At a basic level a VFD effectively changes the AC frequency sent to the motor to in turn control the motor speed – why they are often called inverters. All drives use Pulse Width Modulation (PWM) to send pulses of various widths to the motor. The high inductance of the motor effectively averages the pulses and the current in the motor winding becomes more sinusoidal. The frequency the VFD determines if it should change the state of the output is called the “carrier frequency” and is typically 2 orders of magnitude greater than the motor base frequency.
The basic control available in nearly all inverters is Voltage Frequency (V/F) control. The drive uses a pre-set pattern of output voltage and frequency that cannot be changed during operation.
This is a simple control method and requires limited setup configuration. Speed control accuracy is typically only 2-3%, speed range (the minimum speed the drive can run the motor) and motor response is low. Due to its simple setup it is widely used for simple pump, fan and conveyor applications. Tighter speed control and higher frequency response is possible by using an encoder but the motor performance, primarily starting torque, is not improved.

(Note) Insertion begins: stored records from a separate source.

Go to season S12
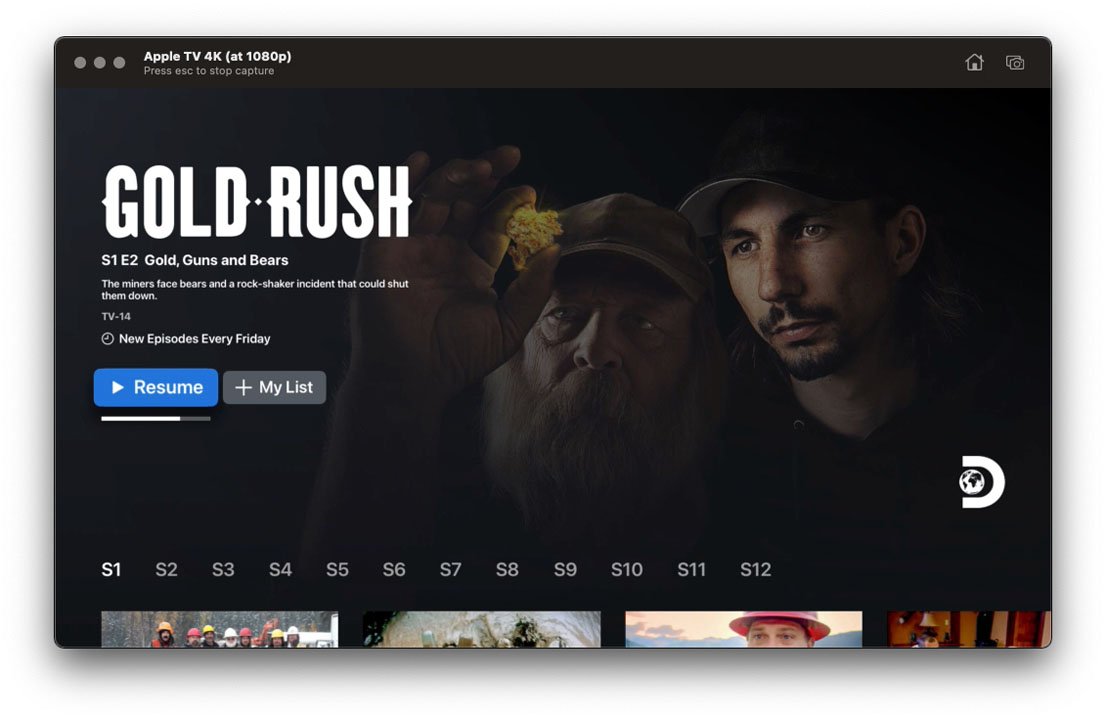The height and width of the screenshot is (720, 1106). coord(755,569)
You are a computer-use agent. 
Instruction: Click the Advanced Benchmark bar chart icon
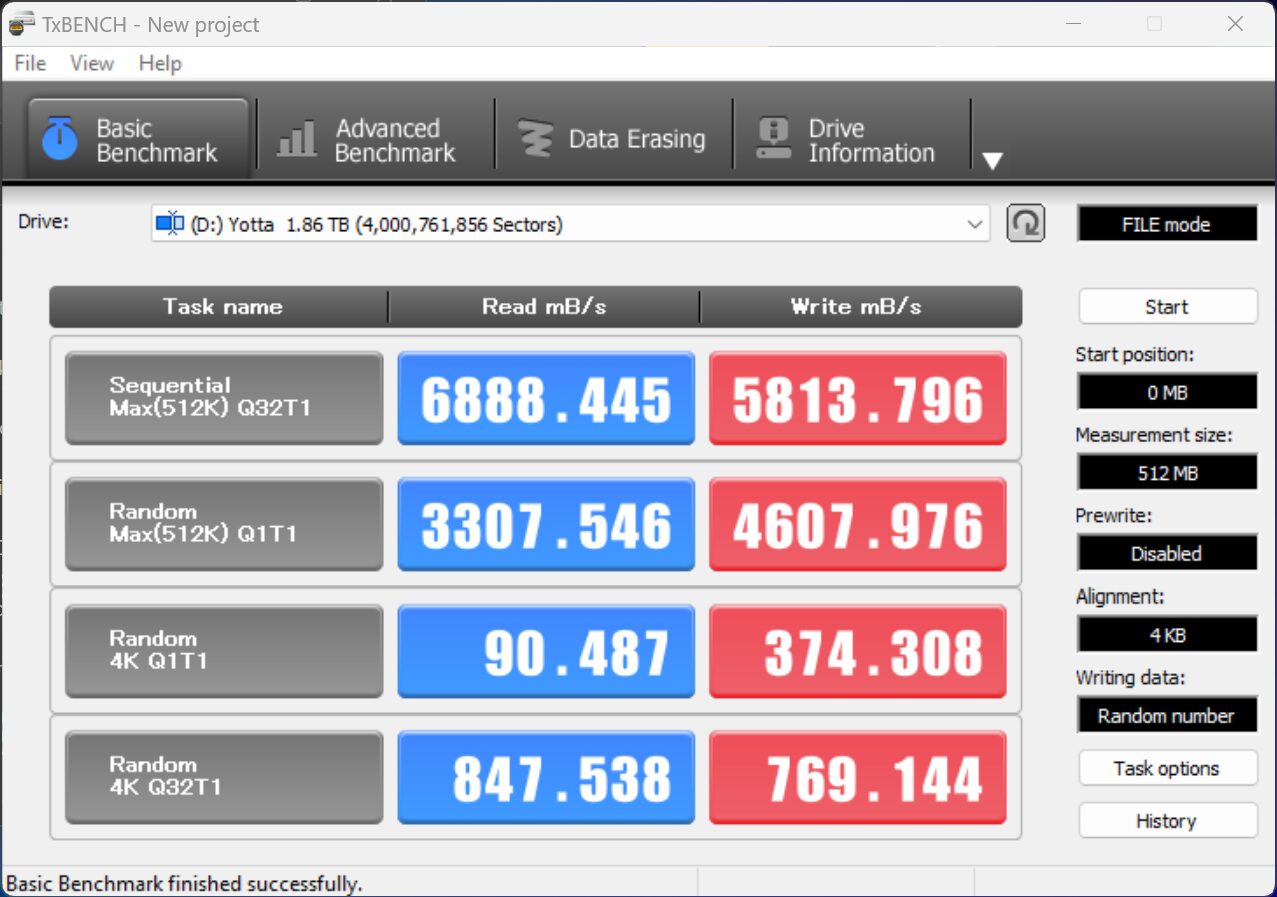296,140
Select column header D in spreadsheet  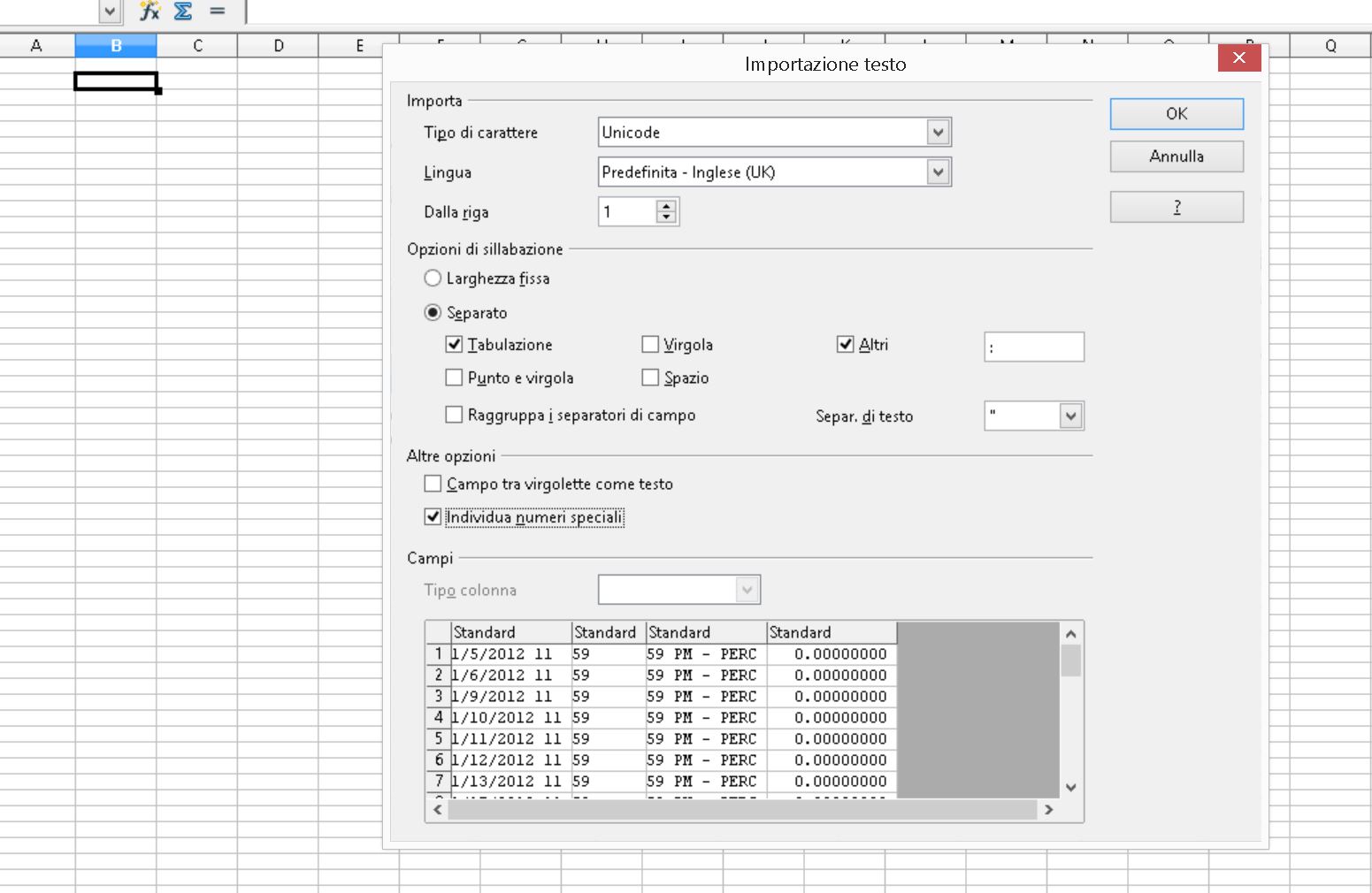279,46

Vector control is an advanced control algorithm for tighter speed control. The drive uses a model of the magnetic flux and current sensing in its control and is also often known as flux control. Open Loop Vector (OLV) control allows 200% rated torque at 0.3Hz and 0.2% speed control accuracy. It allows four quadrant torque limiting for applications like lifts or bottle capping. This feature can also protect mechanical equipment from overload and be used to sense a mechanical failure in the driven system. OLV control is very sensitive to the motor dynamics and auto tuning must be performed for the VFD to achieve the control accuracy.
Closed Loop Vector (CLV) control uses the same control system as OLV but is enhanced with the use of encoder feedback. This allows 200% torque at 0 rpm, 0.02% speed control accuracy, a wider speed control range and direct torque control. A great feature set for applications like lifts, winders and tensioners. The combination of feedback and holding torque are features often described as “servo like” and makes positioning with an induction motor a possibility.